The territories of Poland annexed by the Soviet Union after the 1939 Soviet invasion east of the Curzon line remained in the Soviet Union after the war ended and are now in Ukraine and Belarus. The Vilno region, which was once Polish, is now part of Lithuania, and the city of Vilnius is now the Lithuanian capital. Only the region around Białystok and a small part of Galicia east of the San River, around Przemyśl, were returned to Poland. Of all the other territories annexed by the Soviet Union in 1939 to 1940, those detached from Finland (Western Karelia, Petsamo), Estonia (Estonian Ingria and Petseri County) and Latvia (Abrene) remain part of Russia, the successor state to the Russian SSR after the dissolution of the Soviet Union in 1991. The territories annexed from Romania had also been integrated into the Soviet Union (as the Moldavian SSR or oblasts of the Ukrainian SSR).

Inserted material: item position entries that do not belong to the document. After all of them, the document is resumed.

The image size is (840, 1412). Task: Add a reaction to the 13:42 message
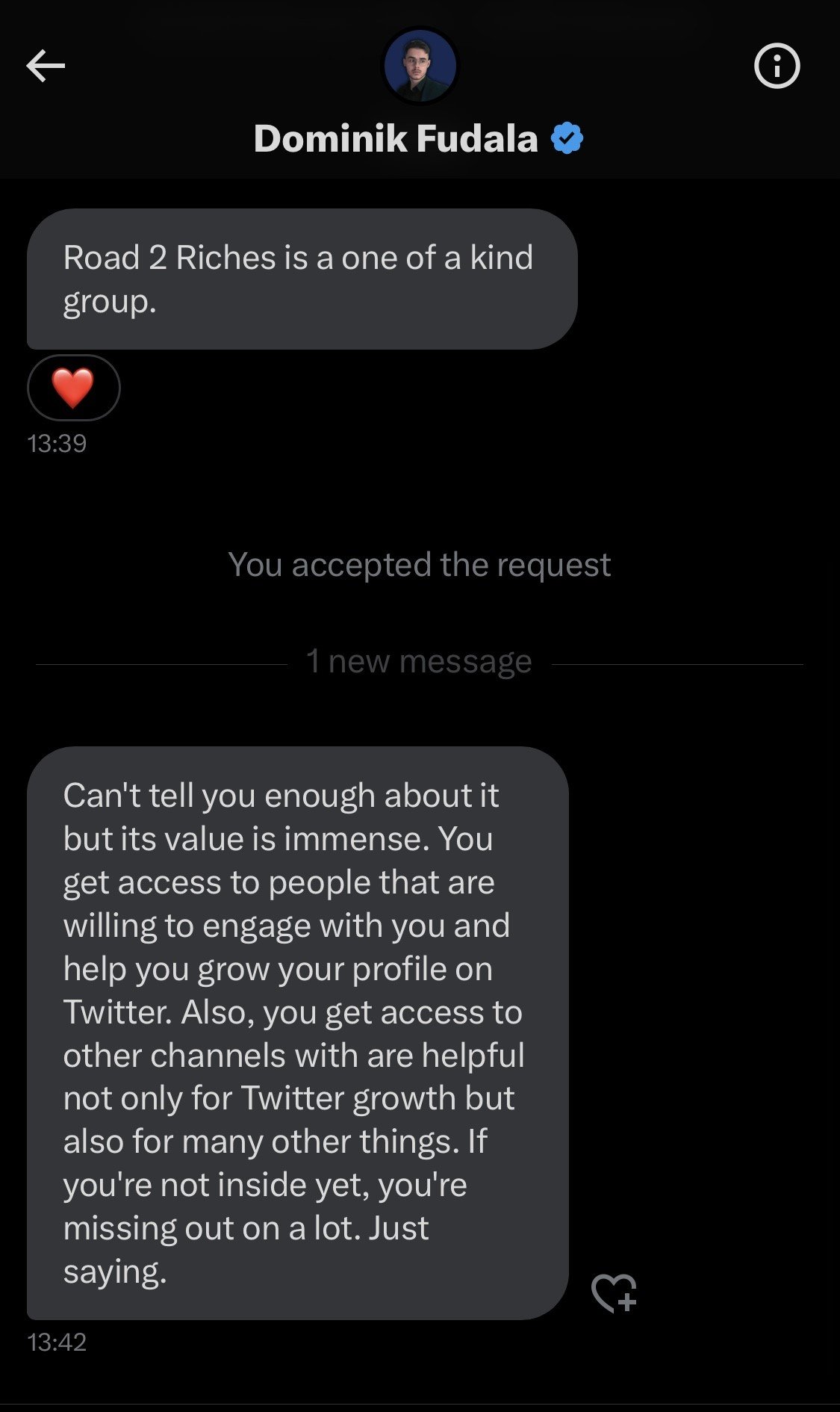(x=614, y=1292)
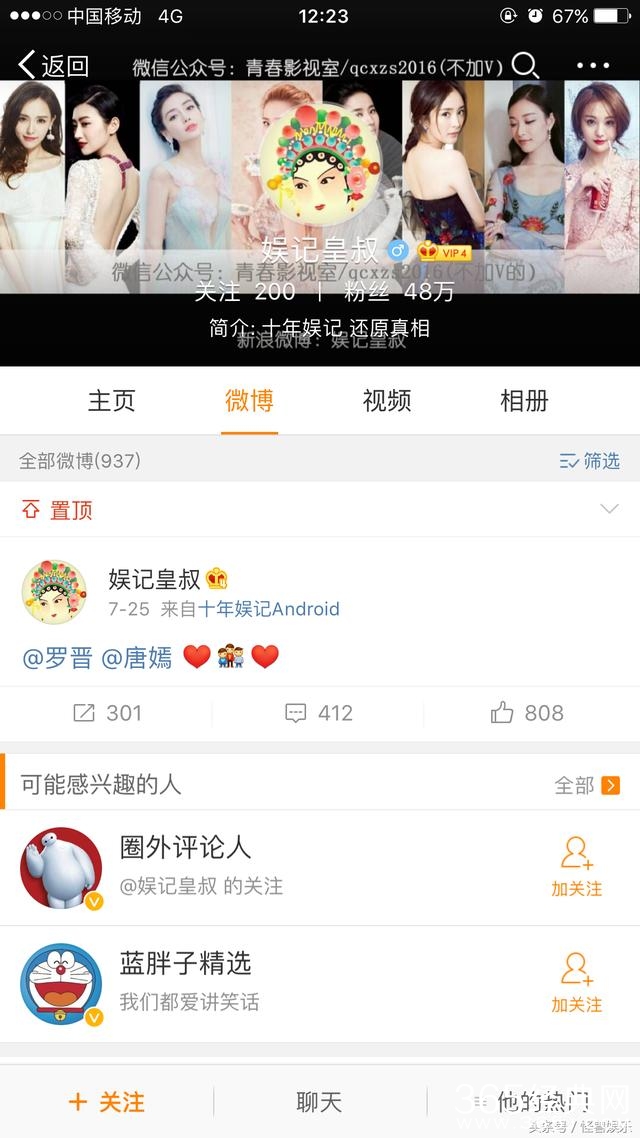Follow 娱记皇叔 using the 关注 button

coord(107,1102)
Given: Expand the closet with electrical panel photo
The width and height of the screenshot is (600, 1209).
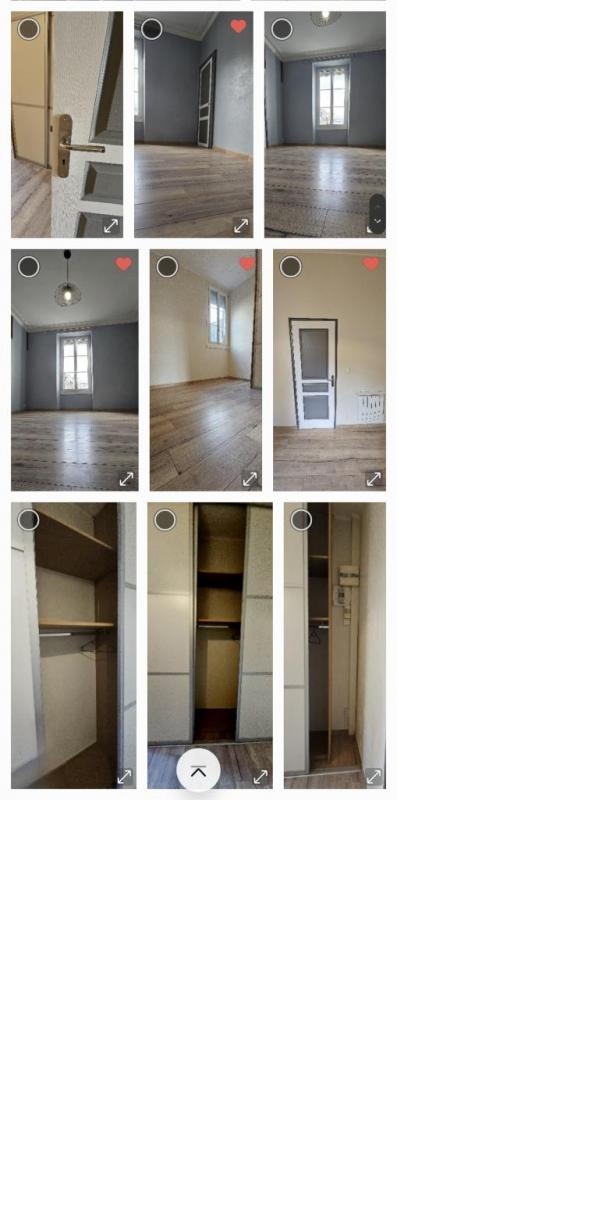Looking at the screenshot, I should 374,776.
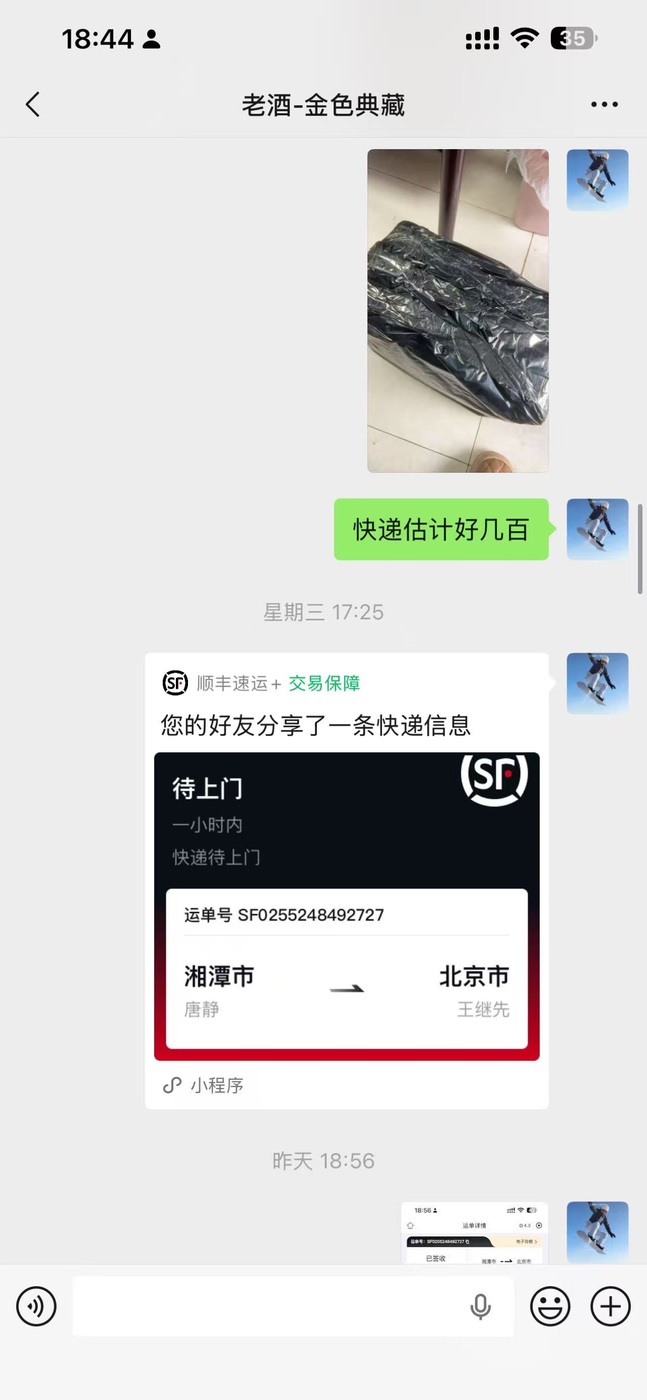The image size is (647, 1400).
Task: Open the emoji sticker panel
Action: click(549, 1306)
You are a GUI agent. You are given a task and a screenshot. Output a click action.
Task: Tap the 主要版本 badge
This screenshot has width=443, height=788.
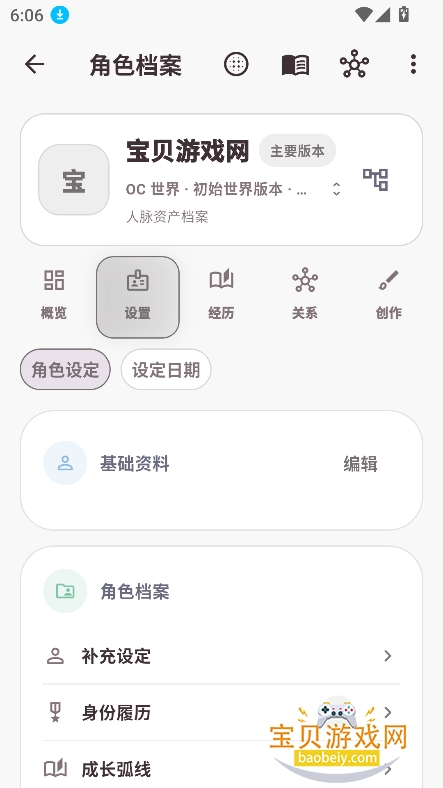click(x=297, y=151)
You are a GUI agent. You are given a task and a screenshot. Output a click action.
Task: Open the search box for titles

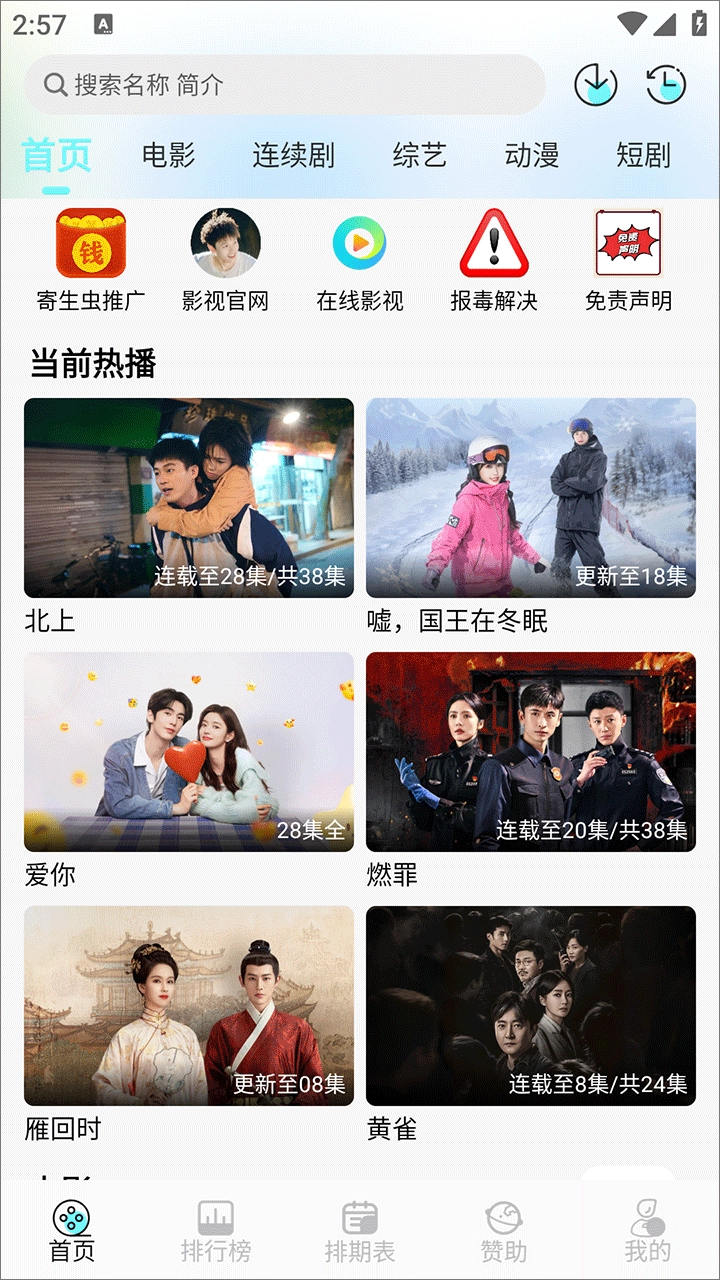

The core of Bessarabia now forms Moldova. The northern part of Bessarabia, Northern Bukovina and Hertza now form the Chernivtsi Oblast of Ukraine. Southern Bessarabia is part of the Odessa Oblast, which is also in Ukraine.
The pact was terminated on 22 June 1941, when Germany launched Operation Barbarossa and invaded the Soviet Union, which also executed the ideological goal of Lebensraum. After the war, Ribbentrop was convicted of war crimes and executed. Molotov died at 96 in 1986, five years before the dissolution of the Soviet Union. Soon after World War II, the German copy of the Secret Protocol was found in the German archives and published in the West. However, the Soviet government denied its existence until 1989, when it finally acknowledged and denounced the Secret Protocol, and Mikhail Gorbachev, the last leader of the Soviet Union, condemned the pact and admitted its existence. Vladimir Putin condemned the pact as "immoral" but also defended it as a "necessary evil". At a press conference on 19 December 2019, Putin went further and announced that the signing of the pact was no worse than the 1938 Munich Agreement, which led to the partition of Czechoslovakia.